Commenting on the low number of women at the top in the Trump White House, Frye said she was sure there are more Republican women who could serve in the president’s top tier.

Frye is not surprised that Trump has hired women to fill only a third of the top slots.

His “attacks on professional women of color because they happen to disagree with you in Congress,” she said, send “a terrible message about what it means to treat women as equals in the workplace.”

Within job designations, the annual salary report shows women and men earn about the same salary. That’s because federal pay scales require that men and women working the same job get paid the same salary.

Lowest-paid staffers

But while men and women earn the same salaries for the same jobs, there are 126 women who hold positions in the lowest pay category at the White House, as opposed to 106 men.

The two lowest-paid staffers in the White House are adviser Ivanka Trump and assistant to the president Jared Kushner, the president’s daughter and son-in-law. Both work without pay — like the the president himself, who donates his $400,000 annual salary to federal agencies.

The third lowest-paid staffer is Christopher P. Liddell, a special assistant to the president and deputy chief of staff for policy development. A former chief financial officer for General Motors and Microsoft, Liddell’s $30,000 salary is lower than the minimum White House salary of $43,600, but it allows him to qualify for health benefits.

The highest-paid person in the White House is a man largely unknown to American voters, John Czwartacki, senior adviser to temporary chief of staff Mick Mulvaney. Czwartacki earns $239,595, more than his boss, Mulvaney, who takes home $203,000.

As individuals assigned to the White House from other agencies, both Czwartacki and Mulvaney are not bound by the White House pay schedule, which tops out at $183,000.

If Mulvaney, who was Office of Management and Budget director when drafted to take the helm at the West Wing, became permanent chief of staff, his pay would be cut by $20,000.

Among the 20 assistants to the president who earn $183,000 annually are some of the most visible members of the administration — economic policy adviser Larry Kudlow, national security adviser John Bolton and senior counselor Kellyanne Conway.

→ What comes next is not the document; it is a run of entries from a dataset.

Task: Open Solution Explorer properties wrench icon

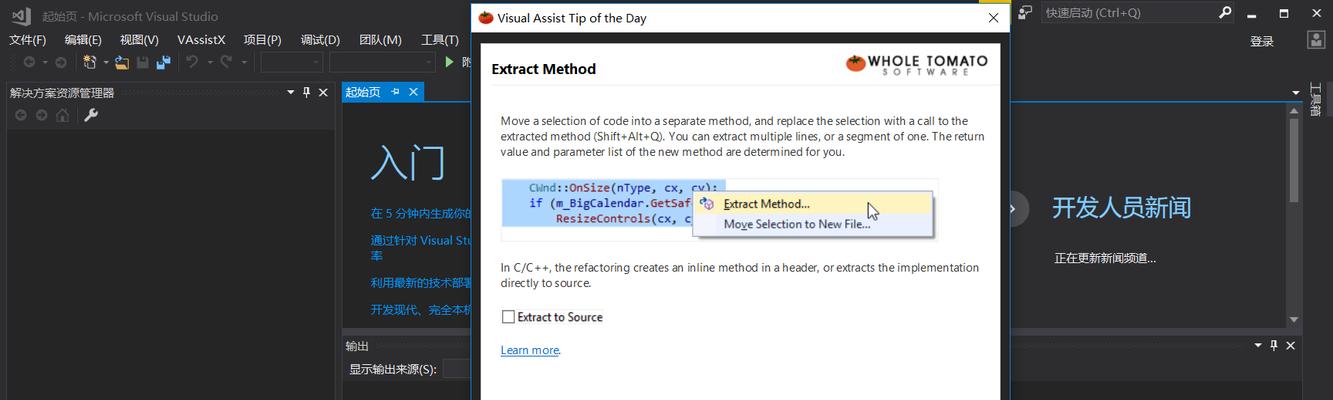Action: pyautogui.click(x=91, y=115)
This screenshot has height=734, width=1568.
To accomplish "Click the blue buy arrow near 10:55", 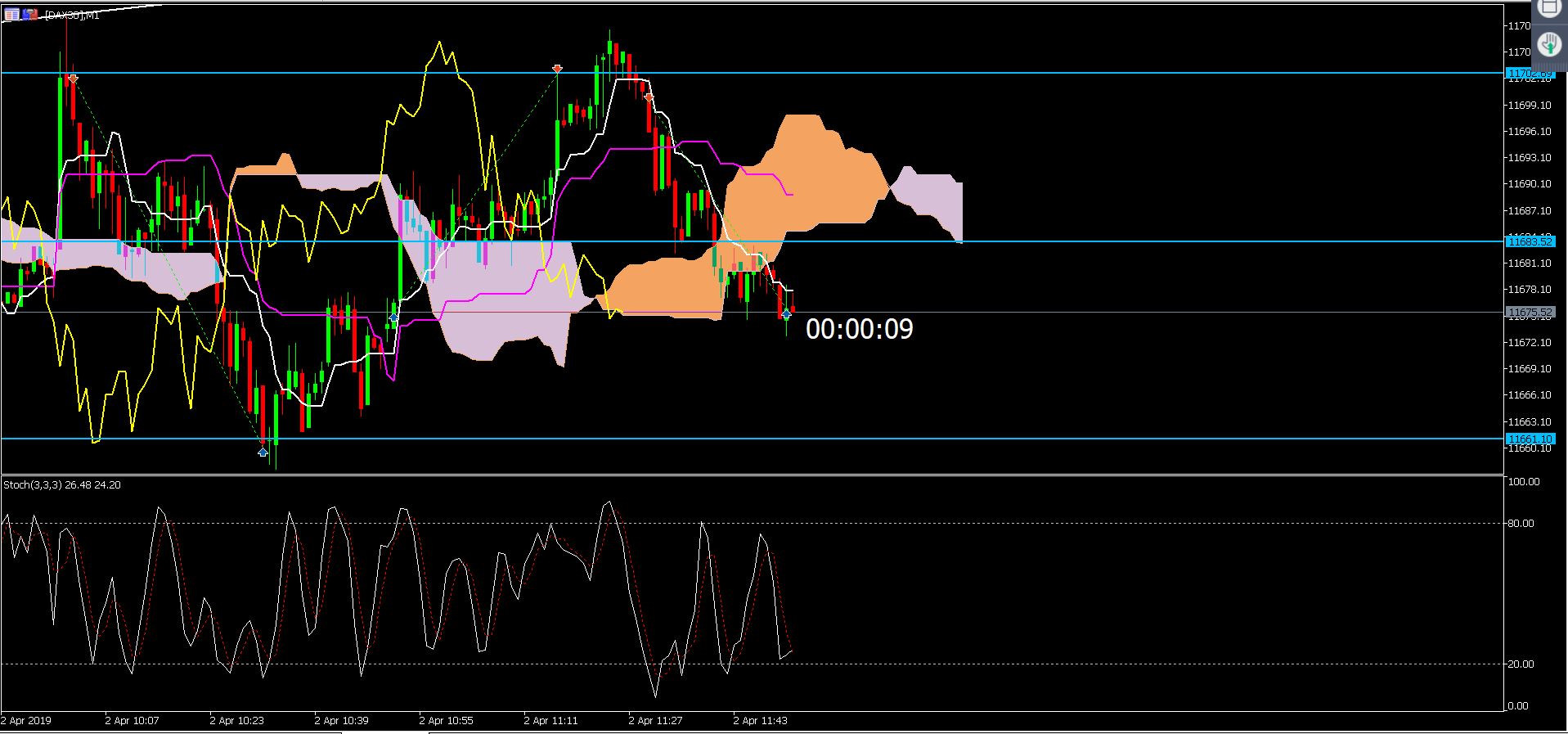I will coord(393,317).
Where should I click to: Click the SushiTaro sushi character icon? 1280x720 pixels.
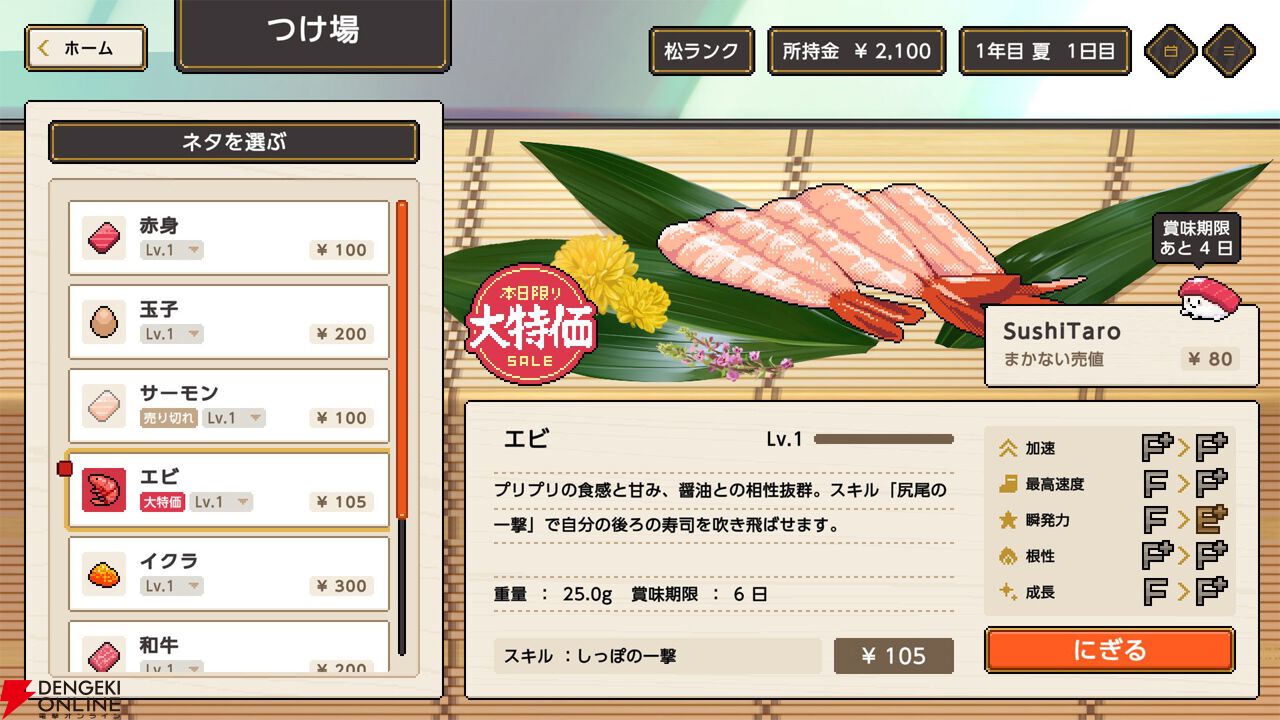click(1209, 298)
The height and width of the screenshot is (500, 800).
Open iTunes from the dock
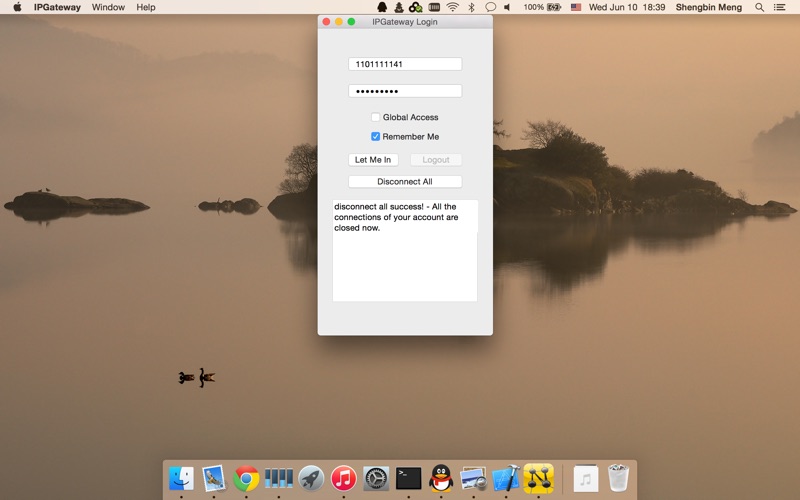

The annual report covers salaries up to June 28, so the list of top-tier employees earning $183,000 included former Press Secretary Sarah Sanders and former senior adviser for strategic communications Mercedes Schlapp, both of whom have left the White House.

Current Press Secretary Stephanie Grisham earned $183,00 in her double role as first lady Melania Trump’s press secretary and communications director. While assuming the posts of press secretary and White House director of communications on July 1, Grisham chose to retain her two positions in the first lady’s office. Grisham is the Trump White House’s fifth communications director and the only staffer with four portfolios.